WRITTEN TASK 1
Answer these from the court opinion below:
(a) What case number does the court opinion give?
(b) What date appears on the court opinion?
(c) Which firm is listed as attorneys for the appellant?

PAGE EXTRACT
..............................

Opinion
1 CA-JV 12-0218
02-12-2013
SCOTT M., Appellant, v. KELLEY H., HAILEY M., Appellees.
John L. Popilek, PC By John L. Popilek Attorneys for Appellant Scottsdale Kelly Hamby, Petitioner/Appellee In Propria Persona Phoenix
NOTICE: THIS DECISION DOES NOT CREATE LEGAL PRECEDENT AND MAY
NOT BE CITED EXCEPT AS AUTHORIZED BY APPLICABLE RULES.
See Ariz. R. Supreme Court 111(c); ARCAP 28(c);
Ariz. R. Crim. P. 31.24
MEMORANDUM DECISION
(Not for Publication - 103(G) Ariz.R.P. Juv. Ct.; Rule 28 ARCAP)

..............................

DATA PROVIDED
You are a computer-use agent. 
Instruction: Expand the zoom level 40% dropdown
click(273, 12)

..............................

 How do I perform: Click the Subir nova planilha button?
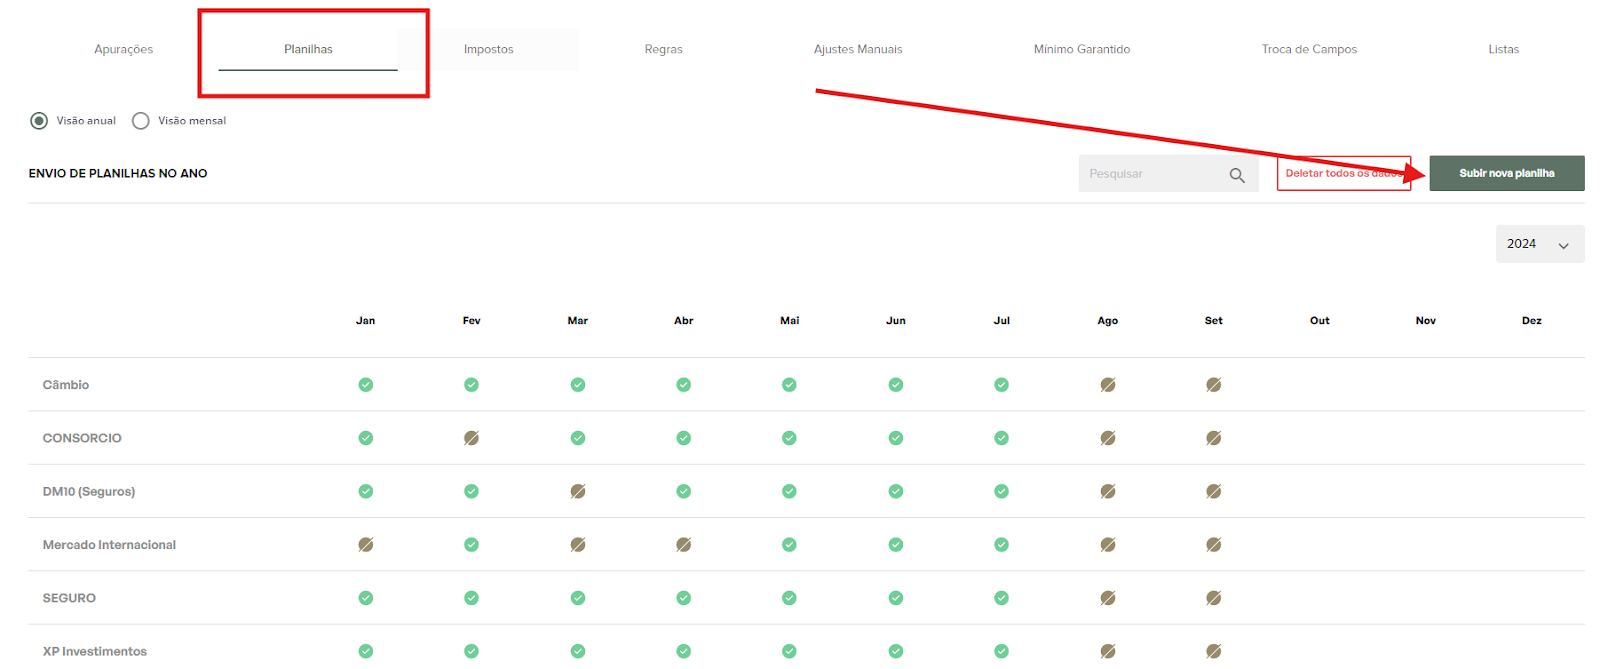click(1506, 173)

..............................

WRITTEN TASK 2
Retype the lines of the records starting at the line that contains "You are a computer-use agent." and ending at the line that contains "click(273, 12)", including both.

RESULT 1
(a) 1 CA-JV 12-0218
(b) 02-12-2013
(c) John L. Popilek, PC

RESULT 2
You are a computer-use agent. 
Instruction: Expand the zoom level 40% dropdown
click(273, 12)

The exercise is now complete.